If it isn't immediately evident to you what is wrong with each of these descriptions, read the blog entry linked.
Obviously there are a lot of "high points" in American history that might have been commemorated there; how on earth is Louis Armstrong or Rosa Parks, or Sacajawea for that matter, deserving of mention where so many more important contributions and people were omitted?
Why have we gone so mad as to bow down to a small minority of people while at the same time slighting our own people? Yes, it is mostly a rhetorical question. I know the obvious reasons, but I still cannot get over the irrationality of it, or the self-denigration involved in doing perpetual penance and willingly abasing ourselves.
I had been particularly interested in Williamsburg because quite a few of my ancestors lived there, or were otherwise associated with the landmarks there, for example, the Carys being involved in rebuilding the College of William and Mary. My ancestors including the Carys, the Tabbs, the Langhornes, the Blands, and many others had some ties to that area.
However I only learned through reading the Wikipedia entry linked above that the Rockefellers were involved in the building of the 'living history museum' of Colonial Williamsburg. No wonder there is now a strong globalist/PC slant to everything there. I suspect my Virginia ancestors are turning in their graves at what their homes have now become.
The Wiki describes the usual cultural Marxist influence in the story depicted at CW:
Colonial Williamsburg has been criticized for neglecting the role of free African-Americans in Colonial life, in addition to those who were slaves.
Despite abolition of slavery in 1865 after the American Civil War, later that century and during the first half of the 20th century, racial segregation persisted in Virginia, with many Jim Crow laws requiring it. When it first opened in the 1930s, Colonial Williamsburg had segregated dormitories for its reenactors. African-Americans filled historical roles as servants, rather than free people as in the present day. Colonial Williamsburg allowed the entry of blacks, but Williamsburg area hotels denied them accommodation, and state law forbade blacks from eating in the restored taverns and from shopping in nearby stores. In the 1950s, African-Americans were only allowed to visit Colonial Williamsburg one day a week until after the U.S. Supreme Court's landmark Brown vs. Board of Education decision in 1954 began dismantling segregation laws and practices. Colonial Williamsburg offered some of the earlier public accommodations on an integrated basis.

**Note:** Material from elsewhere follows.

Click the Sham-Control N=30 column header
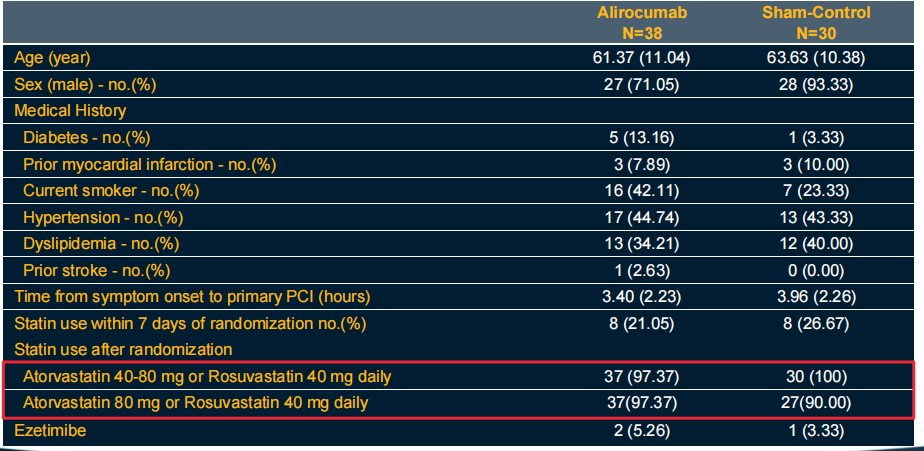The image size is (924, 451). 816,22
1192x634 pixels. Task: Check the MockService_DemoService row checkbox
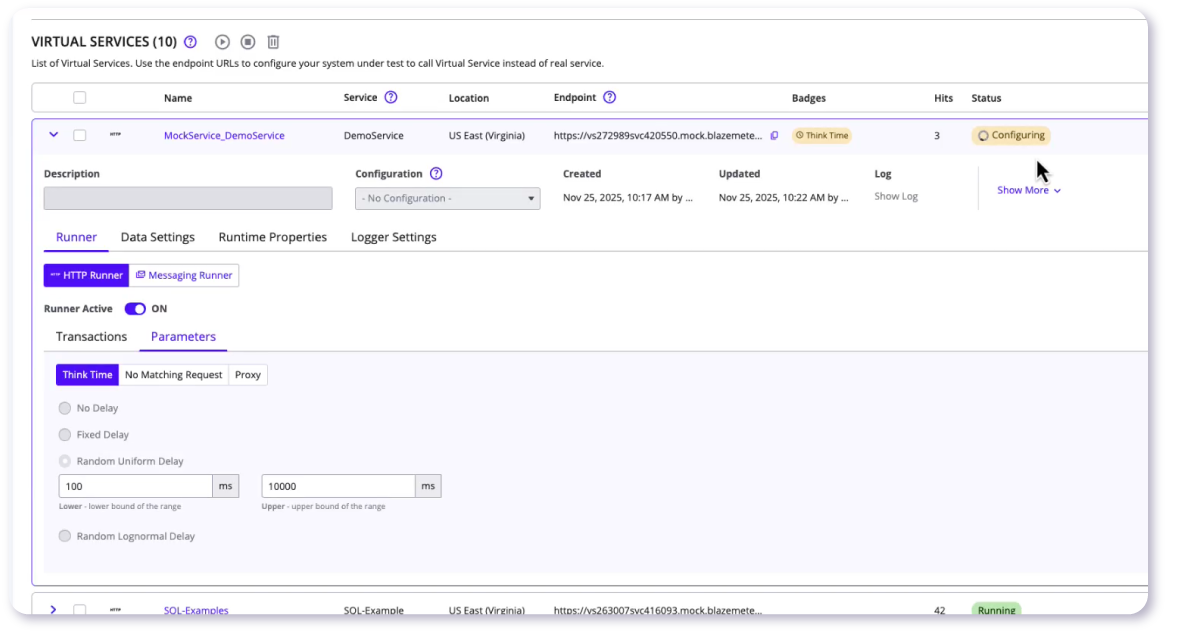pyautogui.click(x=80, y=136)
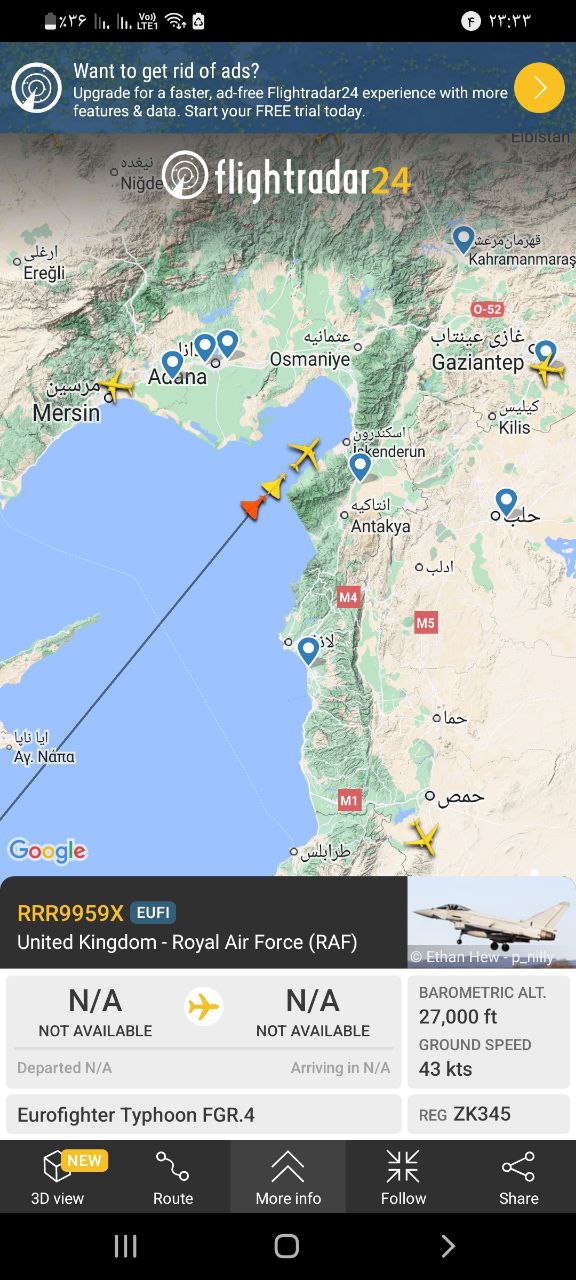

In the 1970s, in reaction to increasing scorn of its one-sided portrayal of colonial life, Colonial Williamsburg increased its number of African-American slave interpretors. In 1994 it added slave auctions and slave marriages; the NAACP and the Southern Christian Leadership Conference later protested. In 1999 Colonial Williamsburg added a new program to explain slavery and its role in Colonial America.''
The Wiki also tells us:
''The motto of Colonial Williamsburg is "that the future may learn from the past."
Maybe that should be: "that the future may feel guilty about the past'', and of course be shamed into endless apologies and subservience.
This phenomenon of rehearsing and rehashing our past national or racial 'sins' is uncomfortably like the trend seen in many troubled young people today: the trend towards 'self-harm' or self-injury. I know of some young people who for some bizarre reason inflict cuts or wounds on their own flesh. We are doing this on a national or civilizational scale, inflicting harm and pain on ourselves. What healthy person would do that? What healthy person would endlessly dwell on how bad we are/were as a nation, or how evil our forefathers were? Surely all this recrimination takes its toll on the collective psyche.
I don't know whether I will visit CW; I may go and visit my colonial ancestors' graves, most of whose locations I know. But I really don't care to be subjected to somebody's piously PC revisionism, or to be reminded of what "bigots" my ancestors were. The "bigotry" is simply on the other foot now. But the politically correct are too blind to see this.